Insgesamt kamen bei sechs Brandeinsätzen, 24 technischen Hilfeleistungen und elf anderen Einsätzen 688 Personalstunden zusammen, 15 Prozent mehr als 2013. 2872 Ausbildungs- und Lehrgangsstunden, 1160 Stunden für Fahrzeug- und Gebäudeunterhaltung, 650 Stunden für Geräteprüfung und -unterhaltung sowie 1300 Stunden für Besprechungen, Führungs- und Verwaltungsaufgaben schlugen außerdem zu Buche. Die Zahl der Mitglieder in den Einsatzabteilungen sank von 116 auf 99, davon sind elf weiblich. Der Altersdurchschnitt liegt bei 36 Jahren.

Den Jugendfeuerwehren gehören zurzeit 24 Jungen und acht Mädchen an, berichtete Gemeindejugendfeuerwehrwartin Sabine Otto.
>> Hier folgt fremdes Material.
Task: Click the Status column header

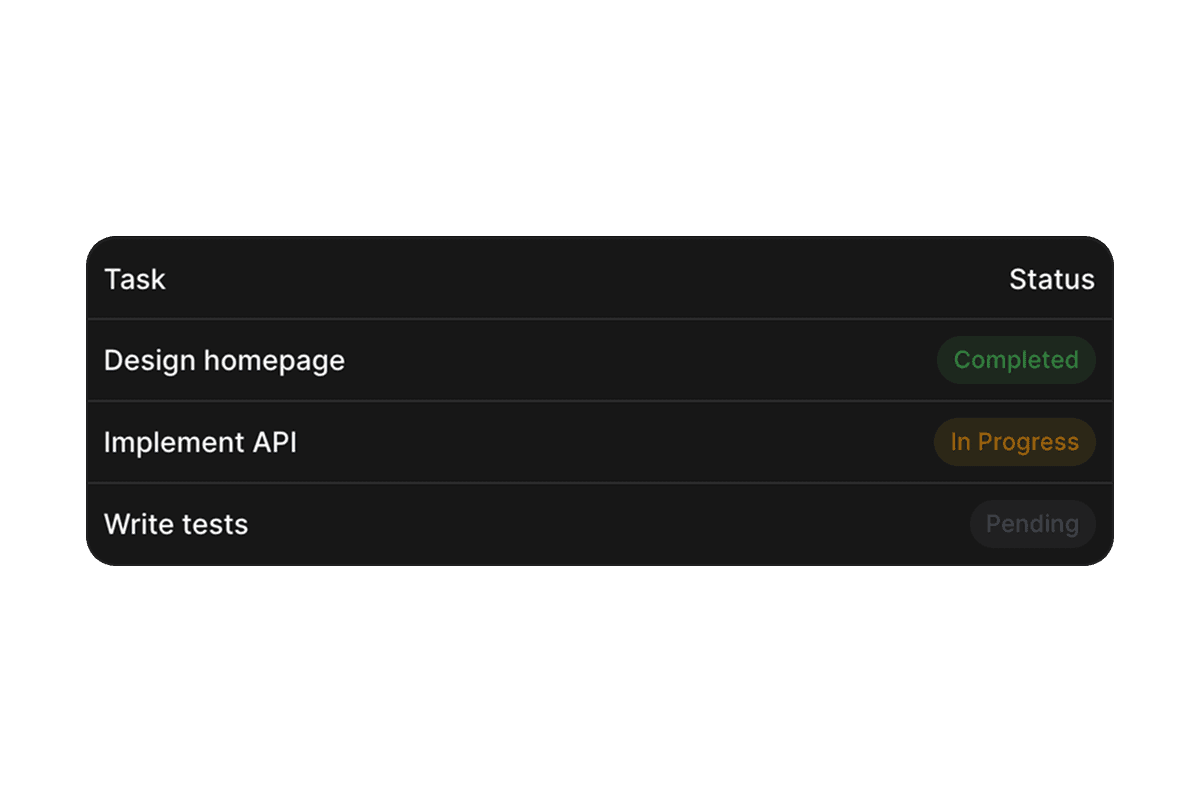Action: 1051,279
Im vergangen Jahr erfolgte eine Übernahme in eine Einsatzabteilung, in diesem Jahr erreichten drei Jungen das 17. oder 18. Lebensjahr, sie hoffe, dass diese ebenfalls übertreten.

Gesucht würden weitere Jugendbetreuer, es komme viel zurück und mache Spaß, warb sie.